Она ощутила, как что-то стекает по ее плечу и волосам. В воздухе чувствовался странный запах окисленного железа. Она угодила рукой в лужу крови за спиной и резко поднялась; благодаря этому пуля, посланная ей в голову, попала в спинку кровати.

Она открыла рот, посмотрев на окровавленную руку, и в ужасе закричала. Скованная страхом, она лихорадочно терла запястье.

Третья пуля, ударив ее в лицо точно под левым глазом, пробуравила голову насквозь, разорвала мышцы и ткани.

— Мама, мама! — кричала маленькая девочка. Она думала, что сейчас мать прибежит и утешит ее. Раньше мама всегда приходила. Она успокаивала Андреа, говоря, что все хорошо, нежно целовала, поправляла одеяло, с любовью обнимала ее.

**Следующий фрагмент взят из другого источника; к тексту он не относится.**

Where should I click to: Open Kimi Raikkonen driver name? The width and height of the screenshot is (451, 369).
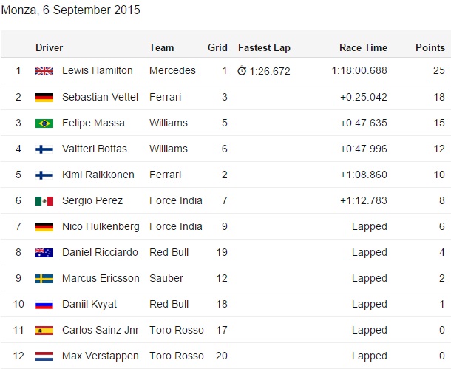tap(98, 175)
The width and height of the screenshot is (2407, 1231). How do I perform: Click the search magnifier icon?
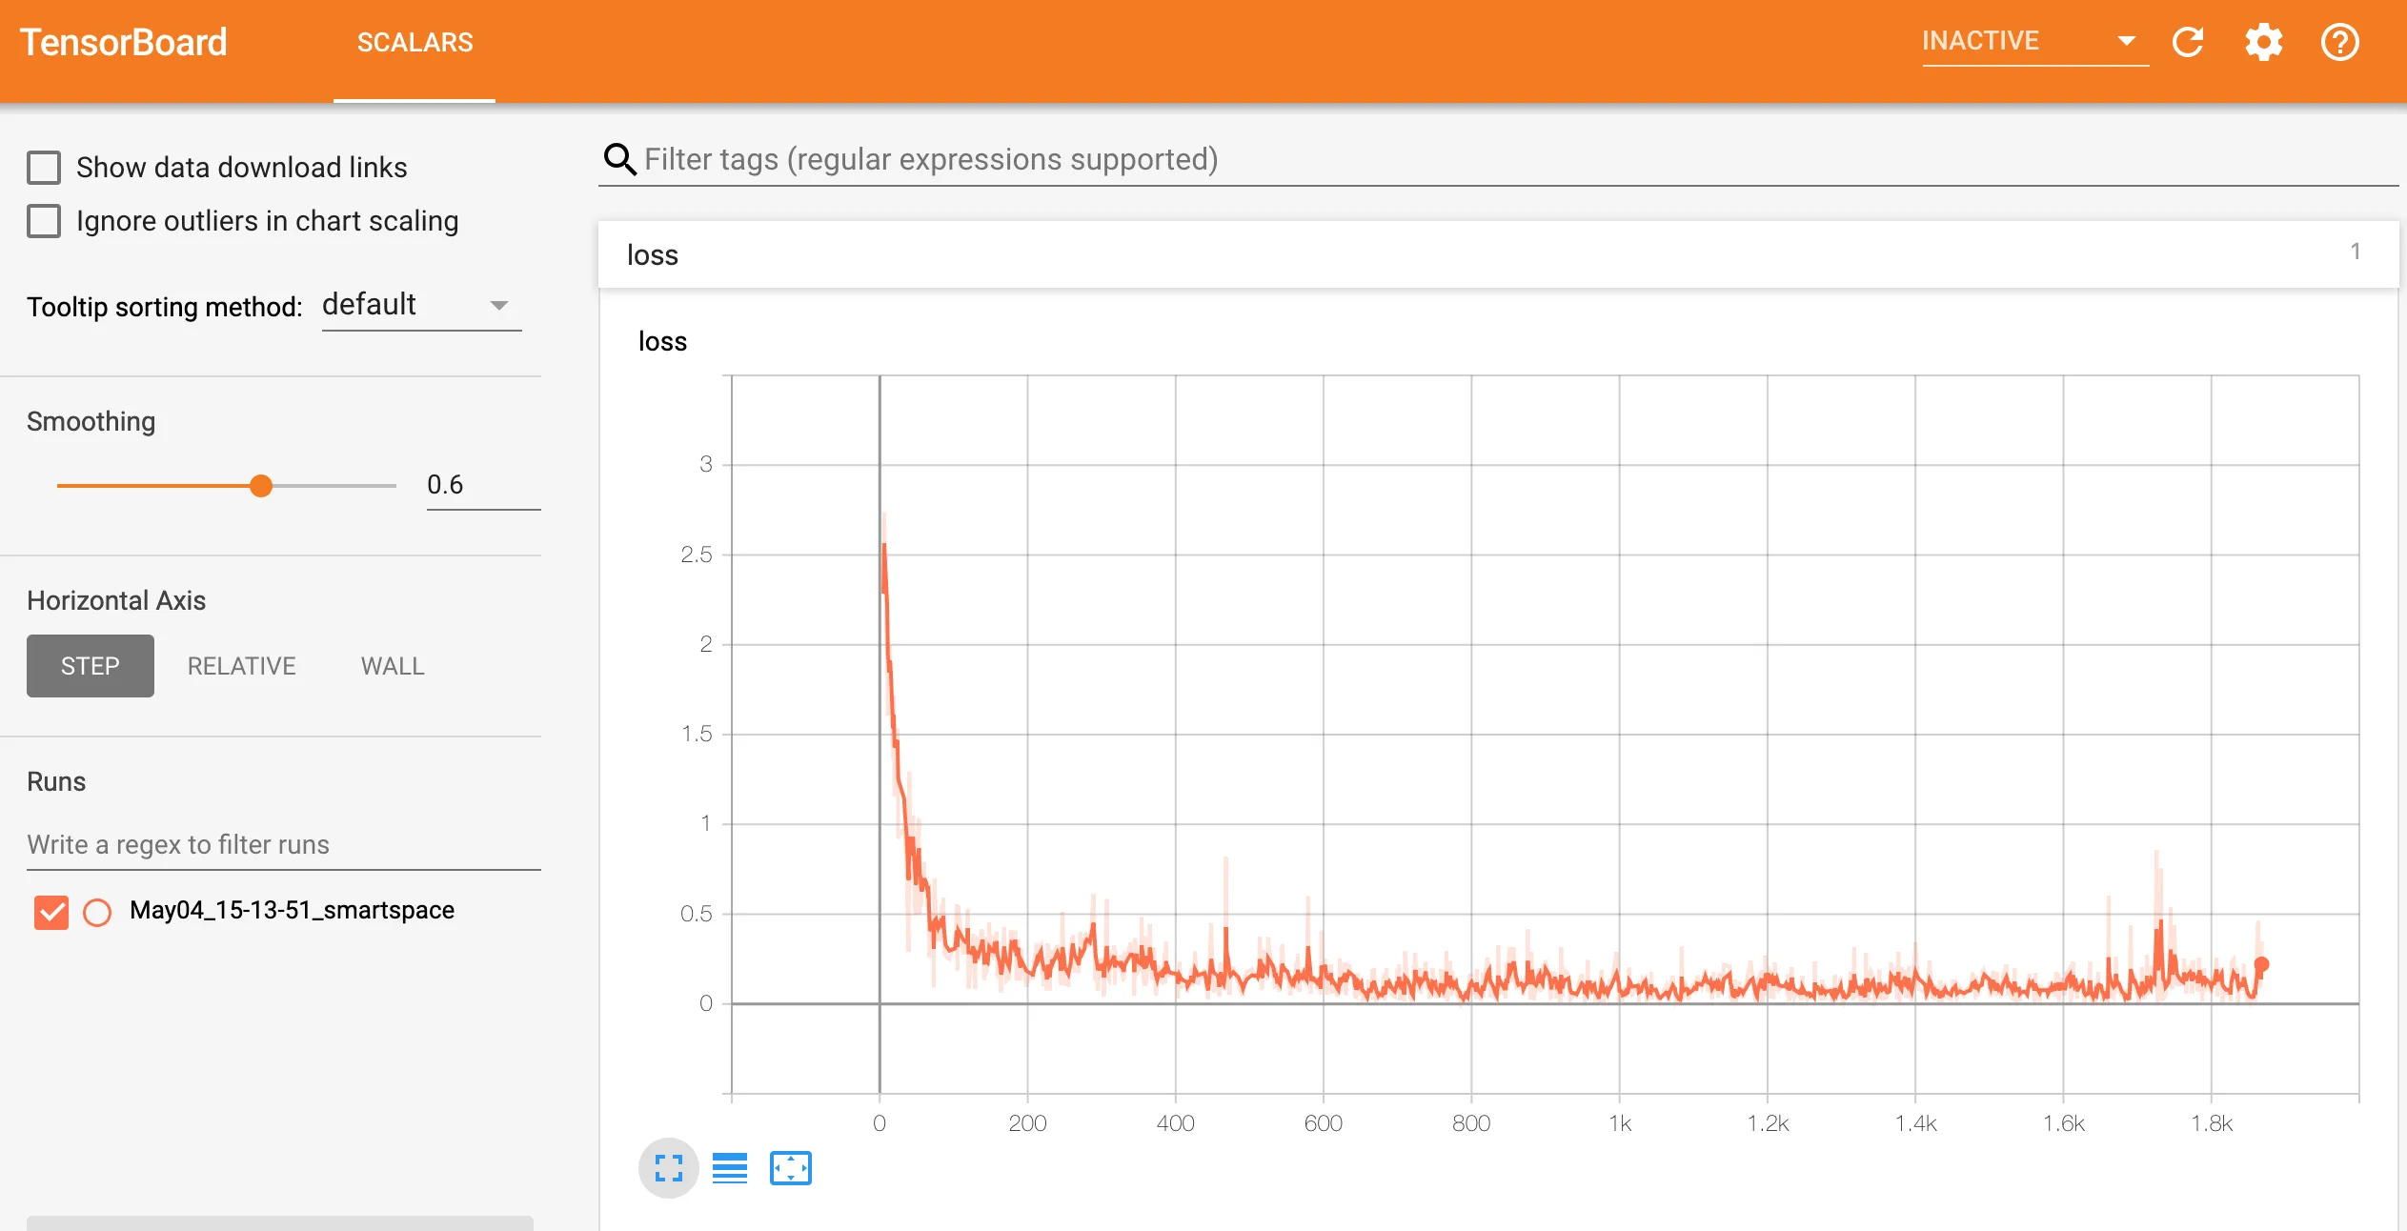click(620, 159)
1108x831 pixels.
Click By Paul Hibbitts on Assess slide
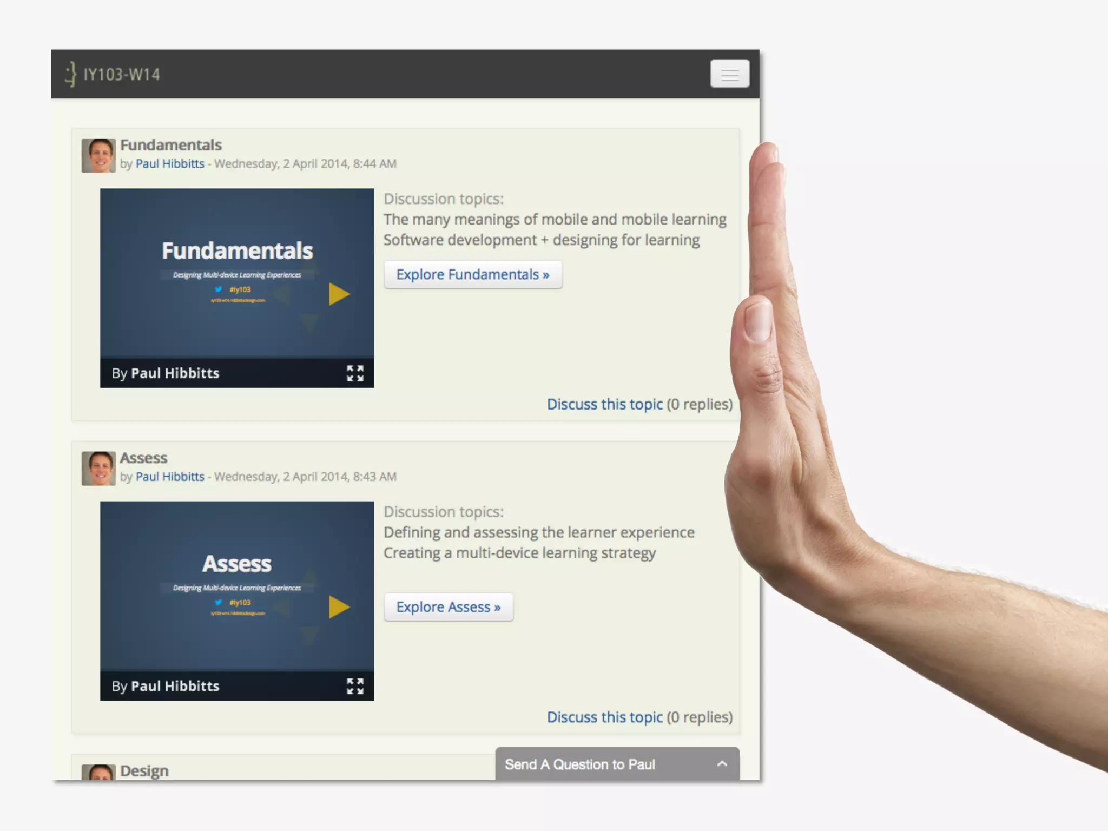(166, 686)
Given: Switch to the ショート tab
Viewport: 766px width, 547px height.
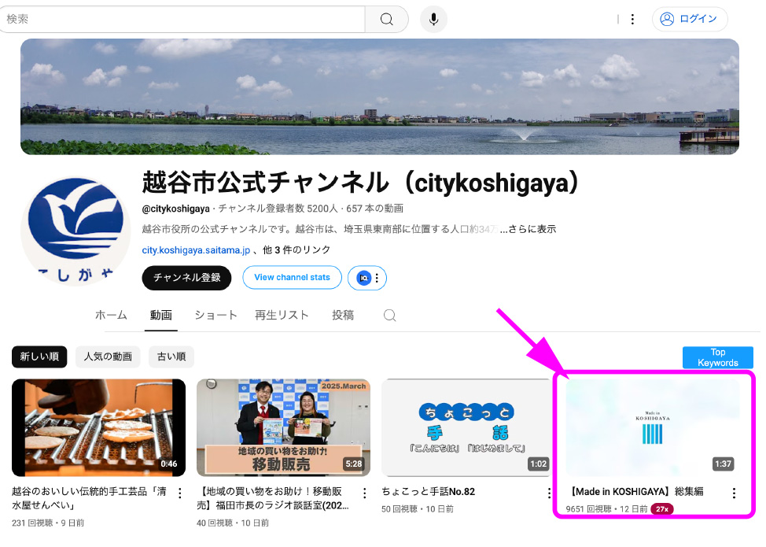Looking at the screenshot, I should (x=216, y=314).
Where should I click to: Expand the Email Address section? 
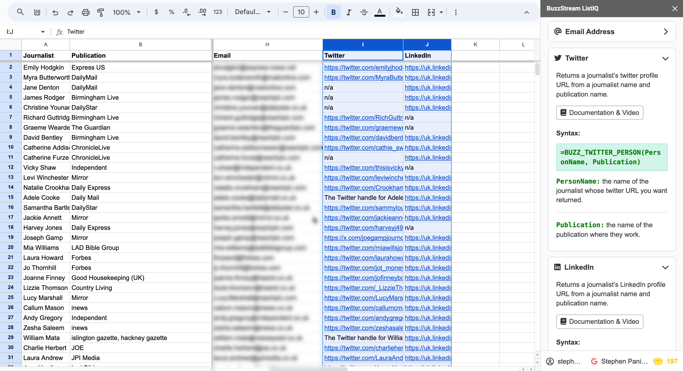666,32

Объятие больше всего радовало девочку. Ей снилось, как она надевает новые кроссовки на день рождения своей лучшей подруги, когда пронзительный крик разбудил ее. Она резко поднялась с подушки, вглядываясь в темноту. Она начала плакать.

Где мама? Андреа заплакала еще громче. У нее уже сел голос, постепенно ее всхлипы затихли. Ее ноги соскользнули с кровати, и она пошла в спальню. В коридоре горел ночник. Странные ночные тени возникали из тьмы, пытаясь схватить ее, сожрать. Андреа запаниковала и побежала, спасаясь, в комнату своих родителей.

Она замерла.

В 01.15 ночи полицейский наряд увидел ошеломленную маленькую девочку, одетую в розовую пижамку с огромным леденцом на груди, бредущую по Лексингтон-авеню.